Comment vérifier un prestataire avant signature
Signer un devis sans vérifier l’entreprise qui le porte est un angle mort classique. Avant de vous engager, il faut contrôler à la fois l’existence légale de la société, sa stabilité apparente et les signaux publics qui peuvent justifier des questions supplémentaires.
1. Commencer par l’identité légale
Le premier niveau de vérification consiste à confirmer que l’entreprise existe réellement, qu’elle est active et que le numéro communiqué correspond bien au prestataire avec lequel vous échangez. Le SIREN identifie l’entreprise. Le SIRET identifie l’établissement précis. Si vous signez avec une agence, un atelier ou un siège, le bon établissement compte.
En pratique, il faut vérifier le nom légal, le SIREN, le SIRET, l’activité déclarée et l’adresse associée. Une incohérence entre le devis, le site web et les données publiques n’est pas forcément bloquante, mais elle mérite d’être clarifiée avant signature.
2. Regarder l’ancienneté et la structure
Une entreprise récente n’est pas nécessairement risquée. En revanche, une structure très jeune demande plus de prudence si le montant du devis est élevé ou si un acompte important est demandé. L’ancienneté, la forme juridique, le capital et l’identification du dirigeant donnent un premier niveau de lecture sur la solidité apparente de l’organisation.
Le bon réflexe n’est pas de rejeter automatiquement un prestataire jeune, mais d’adapter vos exigences: pièces supplémentaires, acompte réduit, phasage du paiement, conditions contractuelles plus précises.
3. Vérifier les signaux publics de vigilance
Les annonces BODACC, certaines informations INPI et les données SIRENE permettent de repérer des signaux à challenger: changements structurels, procédures publiées, statut peu lisible, activité qui ne colle pas au devis ou gouvernance difficile à identifier.

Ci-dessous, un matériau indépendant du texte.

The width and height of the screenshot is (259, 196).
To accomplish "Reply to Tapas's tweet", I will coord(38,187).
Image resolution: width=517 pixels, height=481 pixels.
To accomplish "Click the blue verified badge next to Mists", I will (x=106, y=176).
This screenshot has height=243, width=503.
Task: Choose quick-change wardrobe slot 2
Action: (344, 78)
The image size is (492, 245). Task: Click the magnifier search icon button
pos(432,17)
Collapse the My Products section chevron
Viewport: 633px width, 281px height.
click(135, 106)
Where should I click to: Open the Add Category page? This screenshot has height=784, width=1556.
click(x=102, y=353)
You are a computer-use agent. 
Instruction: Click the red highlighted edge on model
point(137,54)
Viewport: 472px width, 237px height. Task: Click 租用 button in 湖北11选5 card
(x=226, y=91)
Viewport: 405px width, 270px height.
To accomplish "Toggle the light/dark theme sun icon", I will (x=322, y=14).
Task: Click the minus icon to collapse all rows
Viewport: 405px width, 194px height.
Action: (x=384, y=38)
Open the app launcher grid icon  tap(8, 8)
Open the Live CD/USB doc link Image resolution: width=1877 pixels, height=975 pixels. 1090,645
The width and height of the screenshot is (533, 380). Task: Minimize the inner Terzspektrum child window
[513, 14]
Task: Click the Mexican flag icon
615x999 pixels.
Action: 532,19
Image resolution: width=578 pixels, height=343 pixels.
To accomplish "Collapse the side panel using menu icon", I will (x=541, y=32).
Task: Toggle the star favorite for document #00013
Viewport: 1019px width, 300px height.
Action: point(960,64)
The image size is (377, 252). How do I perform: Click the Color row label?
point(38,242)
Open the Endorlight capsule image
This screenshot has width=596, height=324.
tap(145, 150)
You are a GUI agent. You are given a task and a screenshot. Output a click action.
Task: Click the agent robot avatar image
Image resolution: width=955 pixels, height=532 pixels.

Le point important est la lecture globale. Un signal isolé ne suffit pas toujours à écarter un prestataire. En revanche, plusieurs signaux faibles qui convergent doivent vous pousser à poser des questions précises avant d’avancer.
4. Questions utiles avant de signer
Demandez qui porte juridiquement la prestation, quel établissement facture, qui suit opérationnellement le dossier, quelles assurances existent si elles sont pertinentes pour le métier, et comment seront gérés les délais, les acomptes et les livrables. Ces questions sont simples, mais elles révèlent vite si le cadre est sérieux ou flou.
5. Quand faut-il être plus exigeant
Le niveau de contrôle doit augmenter si le montant est élevé, si le prestataire est peu connu, si un acompte important est demandé, si le devis reste vague ou si la société est récente. Dans ces cas, il est utile de combiner la vérification d’entreprise et l’analyse du devis lui-même.
En résumé
Vérifier un prestataire avant signature, ce n’est pas seulement regarder si un SIRET existe. Il faut confirmer l’identité légale, comprendre qui porte réellement la prestation, repérer les signaux publics et challenger les zones floues avant paiement.